Adriaen van Ostade, Inn Scene, 1635.

Bahçeye bir tohum düştü son ısırığından 

Mevsim sonbahar, aylar içinde eylül ile müsemma olanında

Bir ürperti verdi tenine değen rüzgar

O ürpertiydi kavuşturan toprağa

O topraktı eriştiren hayata

Su ve aşk eşliğinde bir yolculuğun başlangıcıydı bunlar

Artık geri dönülmez bir hikaye “ben de varım!” diyordu

Günler ızdırab idi ateşten daha şiddetli bir intizarla

Vakit aşılması gerekli bir engeldi dağların ardına bakmaya niyeti olan için

Desem ki orada bir ordu! 

Desem ki orada bir korku!

Fakat unutma ümit korkuyu kollar, korku insanı zinde tutar

Bekleşmeler bekleşmeler, cıvıldaşmalar kıpraşmalar…

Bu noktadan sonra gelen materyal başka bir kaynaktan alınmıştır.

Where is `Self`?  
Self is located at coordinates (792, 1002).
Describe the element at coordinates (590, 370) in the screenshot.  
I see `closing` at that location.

Tahmin yürüt bakalım nasıl olacak kekin tadı

Üzüm koysan da içine ya da koyduğunu sansan da 

Bir rastlantı olacak senin için

Şekeri bol, hamuru hepsi gibi, fırında çok kalmamalı

Her şey intizam üzere yürümeli

Eksik gedik sana hesap olarak kalmasın diye

Borçlu olunacaksa bari taksir girsin devreye

Serbest bırak zihnini bu kadarı ağır yük

Bu kadarı uçurumdan aşağı

Seyret elbette amma adım atma daha öteye, ayağın kaymasın aman!


Karşı kayalarda bir yuva

Kartalın mı çıyanın mı ne bilesin

Yok sahibi ki görüne de seni emin kılsın

Herkes yerinden memnun, kat’a yok imkan kımıldatmaya

Onun içindir belirdi içimde 

Sonu şöyle getirme iştiyakı

Onun içindir son kere: “ Memento audere semper!”*


*Her zaman denemeyi ve cesaret etmeyi unutma!